Homer White, Georgetown College

Our topic:

defining parameters when you are performing an

experiment.

There are two cases to consider:

Always remember to make sure the necessary packages are loaded:

```
require(mosaic)
require(tigerstats)
```

Here we discuss how to identify and define parameters of interest when you are performing an experiment with two treatment groups.

The two treatments correspond to the two values of the explanatory variable.

In this course, such experiments deal with only two of the Basic Five Parameters:

Parameter | Estimator |
---|---|

difference of two means \( \mu_1-\mu_2 \) | \( \bar{x}_1-\bar{x}_2 \) |

difference of two proportions \( p_1 - p_2 \) | \( \hat{p}_1-\hat{p}_2 \) |

Learn about `m111surveyfa12`

:

```
data(m111surveyfa12)
View(m111surveyfa12)
help(m111surveyfa12)
```

The 89 subjects are a random sample from the GC population.

One question asked for the population of Canada (see variable **canada**), but was asked on survey forms in two different ways. Some subjects were asked:

“The population of Australia is about 23 million. What do you think is the population of Canada? (Give your answer in millions.)”

Other subjects were asked:

“The population of the United States is about 312 million. What do you think is the population of Canada? (Give your answer in millions.)”

- For one group, population of Australia (small number) was the anchor.
- For the other group, population of U.S. (large) was the anchor.

Research Question was:

For GC students, are the estimates of Canada's population affected by anchoring information?

- Explanatory variable is
**anchor**- it is a factor variable with two values (“australia”,“united_states”)

- Response variable is
**canada**- it is numerical

Let

\( \mu_1 = \) mean estimate of population of Canada, in millions, given by ALL GC students, if all of them could have taken the survey with the Australia anchor.

Also let

\( \mu_2 = \) mean estimate of population of Canada, in millions, given by ALL GC students, if all of them could have taken the survey with the United States anchor.

We are interested in \( \mu_1-\mu_2 \).

In this experiment, there is only one population:

all Georgetown College students.

But we imagine it treated in two different ways:

- all get the Australia anchor
- all get the United States anchor

The parameters describe this single population, treated (hypothetically) in these two different ways.

We do NOT have two independent samples from two different populations.

But:

- if the treatment groups are small compared to the population, and
- if the subjects were randomized into their groups

then

- formula for EV of \( \bar{x}_1-\bar{x}_2 \) is still valid, and
- formula for SD of \( \bar{x}_1-\bar{x}_2 \) is still approximately valid.

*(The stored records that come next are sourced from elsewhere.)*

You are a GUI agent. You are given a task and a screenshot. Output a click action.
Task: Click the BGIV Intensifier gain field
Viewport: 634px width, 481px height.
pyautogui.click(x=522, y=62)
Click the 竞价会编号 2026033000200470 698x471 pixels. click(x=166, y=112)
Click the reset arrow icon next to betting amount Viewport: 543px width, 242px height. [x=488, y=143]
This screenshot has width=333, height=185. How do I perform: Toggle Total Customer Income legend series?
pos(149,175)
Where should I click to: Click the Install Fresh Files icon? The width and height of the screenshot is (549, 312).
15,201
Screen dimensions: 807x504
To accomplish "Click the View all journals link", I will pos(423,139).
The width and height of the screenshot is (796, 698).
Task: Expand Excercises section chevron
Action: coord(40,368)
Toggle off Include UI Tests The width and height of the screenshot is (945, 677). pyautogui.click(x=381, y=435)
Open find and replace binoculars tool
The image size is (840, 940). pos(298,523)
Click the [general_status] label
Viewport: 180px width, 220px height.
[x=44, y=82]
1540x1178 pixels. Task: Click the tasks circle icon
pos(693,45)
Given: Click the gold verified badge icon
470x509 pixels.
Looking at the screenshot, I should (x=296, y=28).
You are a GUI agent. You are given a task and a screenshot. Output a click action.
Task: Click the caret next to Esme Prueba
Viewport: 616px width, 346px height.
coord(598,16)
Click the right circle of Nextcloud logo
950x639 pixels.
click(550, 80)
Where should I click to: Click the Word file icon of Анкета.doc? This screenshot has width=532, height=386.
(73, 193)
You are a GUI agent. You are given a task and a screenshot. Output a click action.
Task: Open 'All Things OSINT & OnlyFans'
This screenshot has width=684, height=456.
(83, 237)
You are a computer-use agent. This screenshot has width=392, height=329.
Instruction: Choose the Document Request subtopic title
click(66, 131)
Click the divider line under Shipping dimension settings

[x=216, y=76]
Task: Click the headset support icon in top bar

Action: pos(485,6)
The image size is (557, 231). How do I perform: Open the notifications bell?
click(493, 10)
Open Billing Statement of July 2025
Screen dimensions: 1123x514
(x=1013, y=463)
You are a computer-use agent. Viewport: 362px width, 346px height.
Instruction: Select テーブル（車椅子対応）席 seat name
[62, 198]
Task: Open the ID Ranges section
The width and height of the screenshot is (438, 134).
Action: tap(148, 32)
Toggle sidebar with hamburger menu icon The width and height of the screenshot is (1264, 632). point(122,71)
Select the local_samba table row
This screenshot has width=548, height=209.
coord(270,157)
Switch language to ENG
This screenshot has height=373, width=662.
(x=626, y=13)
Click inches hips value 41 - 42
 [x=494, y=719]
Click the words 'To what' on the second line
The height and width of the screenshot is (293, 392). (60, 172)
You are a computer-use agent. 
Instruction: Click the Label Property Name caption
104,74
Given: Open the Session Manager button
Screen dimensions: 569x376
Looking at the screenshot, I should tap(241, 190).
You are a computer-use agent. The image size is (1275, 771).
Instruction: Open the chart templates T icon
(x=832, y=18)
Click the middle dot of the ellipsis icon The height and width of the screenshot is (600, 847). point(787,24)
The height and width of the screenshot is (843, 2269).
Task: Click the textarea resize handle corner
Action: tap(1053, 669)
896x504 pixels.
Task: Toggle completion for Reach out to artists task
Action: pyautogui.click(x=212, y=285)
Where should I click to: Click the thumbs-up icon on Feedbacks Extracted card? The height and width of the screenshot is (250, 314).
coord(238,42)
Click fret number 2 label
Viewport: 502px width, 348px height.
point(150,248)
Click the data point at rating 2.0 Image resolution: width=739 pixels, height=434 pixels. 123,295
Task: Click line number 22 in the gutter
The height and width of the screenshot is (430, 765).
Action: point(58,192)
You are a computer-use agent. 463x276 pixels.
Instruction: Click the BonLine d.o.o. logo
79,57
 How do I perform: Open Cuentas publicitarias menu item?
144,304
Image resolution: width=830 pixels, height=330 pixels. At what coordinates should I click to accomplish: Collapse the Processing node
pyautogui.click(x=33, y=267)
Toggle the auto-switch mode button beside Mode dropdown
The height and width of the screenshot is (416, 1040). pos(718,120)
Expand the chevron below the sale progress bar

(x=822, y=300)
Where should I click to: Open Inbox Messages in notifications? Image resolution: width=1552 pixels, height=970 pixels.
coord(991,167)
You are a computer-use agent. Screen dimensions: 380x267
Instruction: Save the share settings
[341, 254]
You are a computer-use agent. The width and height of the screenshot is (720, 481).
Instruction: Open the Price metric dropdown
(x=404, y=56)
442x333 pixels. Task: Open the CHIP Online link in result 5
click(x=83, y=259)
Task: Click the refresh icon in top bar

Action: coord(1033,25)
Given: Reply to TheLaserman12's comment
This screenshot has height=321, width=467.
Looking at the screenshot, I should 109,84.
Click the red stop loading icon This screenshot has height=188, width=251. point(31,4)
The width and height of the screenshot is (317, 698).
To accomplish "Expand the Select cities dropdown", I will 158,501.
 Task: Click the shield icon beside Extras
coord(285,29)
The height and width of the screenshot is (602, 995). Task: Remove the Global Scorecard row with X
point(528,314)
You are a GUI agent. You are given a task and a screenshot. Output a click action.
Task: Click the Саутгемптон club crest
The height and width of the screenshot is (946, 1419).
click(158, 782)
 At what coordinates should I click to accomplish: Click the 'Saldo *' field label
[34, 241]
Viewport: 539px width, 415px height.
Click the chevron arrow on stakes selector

Recall about `knifeorgunblock`

:

```
data(knifeorgunblock)
View(knifeorgunblock)
help(knifeorgunblock)
```

The 20 subjects are NOT a random sample from any larger population! (Who volunteers to be *killed*??)

- One group of subjects was slain with a knife.
- The other group was slain by a gun.

Research Question was:

What makes a person yell louder: being killed by a knife or being killed by a gun?

- Explanatory variable is
**group**- it is a factor variable with two values (“knife”, “gun”)

- Response variable is
**volume**(of the expiring subject's cries)- it is numerical

Let

\( \mu_1 = \) mean volume of dying screams for ALL twenty subjects, if all of them could have been killed with a knife.

Also let

\( \mu_2 = \) mean volume of dying screams for ALL twenty subjects, if all of them could have been killed with a gun.

We are interested in \( \mu_1-\mu_2 \).

In this experiment, again there is one population, but it is just

the twenty people who volunteered.

Again we imagine it treated in two different ways:

- all killed by knife
- all killed by gun

The results of the experiment will not apply beyond the twenty subjects themselves.

Our two “samples” (the two treatment groups) are not independent at all. But subjects **were** randomized into groups.

Statistical theory says:

- if subjects are randomized into the two groups

then:

- formula for EV of \( \bar{x}_1-\bar{x}_2 \) is still valid.
- formula for SD of \( \bar{x}_1-\bar{x}_2 \) still approximately valid (usually a bit larger than true SD).

For ANY experiment:

If you employ blocking, then SD of \( \bar{x}_1-\bar{x}_2 \) is actually

smallerthan the formula we have learned.